“Chainsaw Man: Arco da Reze” chega aos cinemas com a difícil missão de transformar um dos arcos mais intensos e melancólicos do mangá de Tatsuki Fujimoto em um longa coerente, emocional e visualmente impactante e, no geral, consegue. A produção acerta em cheio na estética e entrega uma animação de cair o queixo, mas também faz escolhas que dividem quem esperava a brutalidade crua da obra original.

O filme cobre o período em que Denji conhece Reze, uma aparente paixão casual que rapidamente se revela uma armadilha explosiva literalmente. A direção aposta em um tom mais cinematográfico: planos longos, cores frias e uma trilha que alterna ternura e desespero. Há uma tentativa clara de humanizar Denji e tornar Reze mais do que uma inimiga; ela é uma figura trágica, quase romântica, que desnuda o vazio emocional do protagonista. É bonito, mas menos incômodo e isso é ao mesmo tempo força e fraqueza.
Visualmente, o resultado é maravilhoso. As sequências de ação lembram danças, muita violência também. Trata o grotesco com elegância: o sangue ainda jorra, mas o horror é mais estético do que visceral. Fica menos “nojento”, mais “sofisticado”. Alguns fãs podem sentir falta do desconforto do mangá, mas é inegável que a experiência em tela grande é hipnótica.

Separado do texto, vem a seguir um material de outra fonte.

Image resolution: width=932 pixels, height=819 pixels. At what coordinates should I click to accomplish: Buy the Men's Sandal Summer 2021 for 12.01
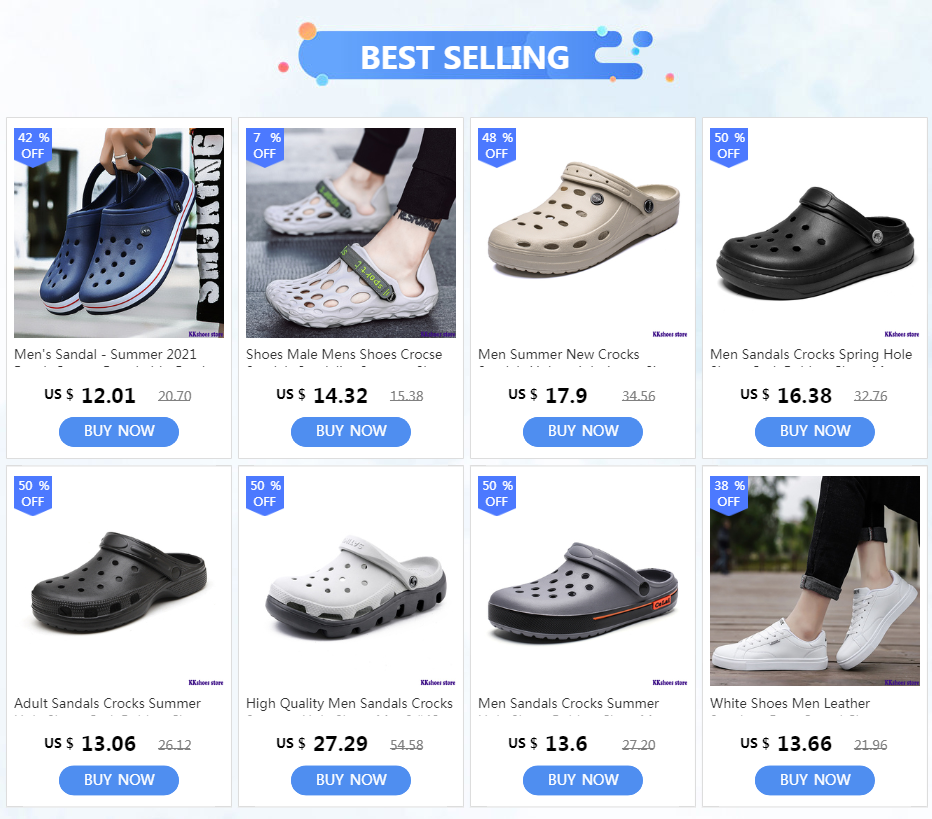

No campo narrativo, o longa suaviza o cinismo e aprofunda a sensibilidade. No mangá, o fim de Reze é cruel, ganha contornos poéticos. Essa escolha emociona, mas tira um pouco da ironia que faz Fujimoto ser quem é. O foco no romance e a redução da presença de Makima deixam o filme mais íntimo, mas também menos político.
Ainda assim, “Chainsaw Man” cumpre sua função: emociona, impressiona e prepara terreno para o próximo passo, anunciado na cena pós-créditos com a entrada de Quanxi e o prenúncio do arco dos Assassinos Internacionais.
É um filme feito claramente para quem já ama esse universo. Para os iniciantes, pode ser confuso; para os fãs, é um deleite visual e emocional que mostra como Denji, no fim das contas, continua lutando não apenas contra demônios, mas contra o próprio desejo de ser amado.